Majority Democrats and the Bush White House have finalized a deal to speed $14 billion in emergency loans to struggling U.S. automakers, congressional officials said Wednesday. Strong opposition lingered among some Republicans.
The White House did not go as far as to say the deal was final, although it did report "very good progress." The measure could see a House vote later Wednesday and be enacted by week's end. Then, money could be disbursed within days to cash-starved General Motors Corp. and Chrysler LLC, while Ford Motor Co.—which has said it has enough liquidity to stay afloat—would be eligible for federal aid.
It would create a government "car czar" named by President George W. Bush to dole out the loans, with the power to force the carmakers into bankruptcy next spring if they didn't cut quick deals with labor unions, creditors and others to restructure their businesses and become viable.
Congressional Republicans, left out of negotiations on the package, expressed grave reservations.

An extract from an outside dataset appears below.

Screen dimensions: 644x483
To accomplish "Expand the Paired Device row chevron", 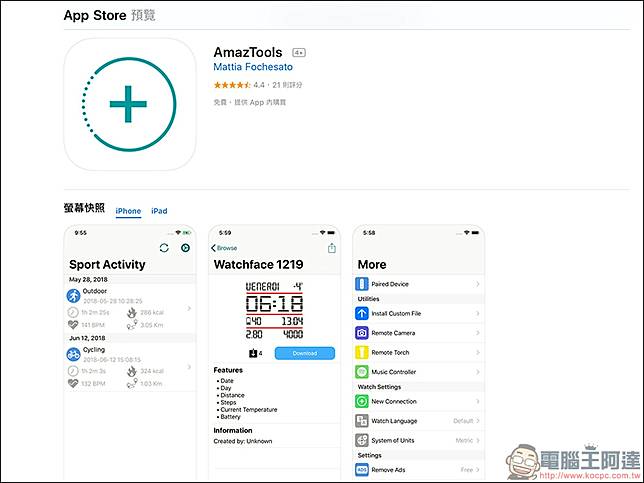I will [477, 284].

A handful in the Senate promised to block the measure, which could delay a final vote for days.
Sen. David Vitter, R-La. said the package has an "ass-backwards" approach to curing what ails the U.S. auto industry_ giving carmakers money immediately, and only later demanding that they restructure.
Sen. Mitch McConnell, the GOP leader, said his side hadn't seen the measure as of Wednesday morning and wouldn't agree to immediate votes. "Republicans will not allow taxpayers to subsidize failure," he said, although McConnell added that the auto situation would be addressed by the end of the week.
Kausfiles is annoyed:
Why shouldn't the bailout deal include an explicit reopening of labor contracts? If the new "auto czar" can order the companies to restructure, tell them to build smaller cars and veto any expenditure over $25 million, shouldn't he or she be able to require the UAW to give up the precious work rules that have rendered the domestically-owned industry inflexible and inefficient for decades? To be really effective, the bailout deal would have to "restructure" the UAW itself, so that union locals don't have an effective veto over productive labor practices proven in, say, the GM-Toyota NUMMI joint venture in San Jose, California.
I don't know what the actual deal contains (later NYT and other stories are vague), but this seems like a useful bright line for opponents of corporatist bailout-creep to draw: If the taxpayers are going to foot the bill, then the goal has to be a successful industry in the long run--not a Congressional fix designed to protect the UAW from what it would face in a normal bankruptcy. That means rewritten contracts. If the UAW members didn't want that, they shouldn't have let their firms go broke--that is, they should have made the concessions they're making now, and more, years ago, when it would have made the difference.
Requiring painful, bankruptcy-style reopening would set a cautionary precedent. Just as Rick Wagoner's removal will warn timid management, it would warn unions that their function isn't to squeeze the absolute maximum possible from their companies every moment. They need to leave enough of a margin of error so that in a downturn their industry doesn't have to come running to the taxpayers.
Even if one supports the idea of a bailout of some kind, this is, as expected, the wrong kind of bailout.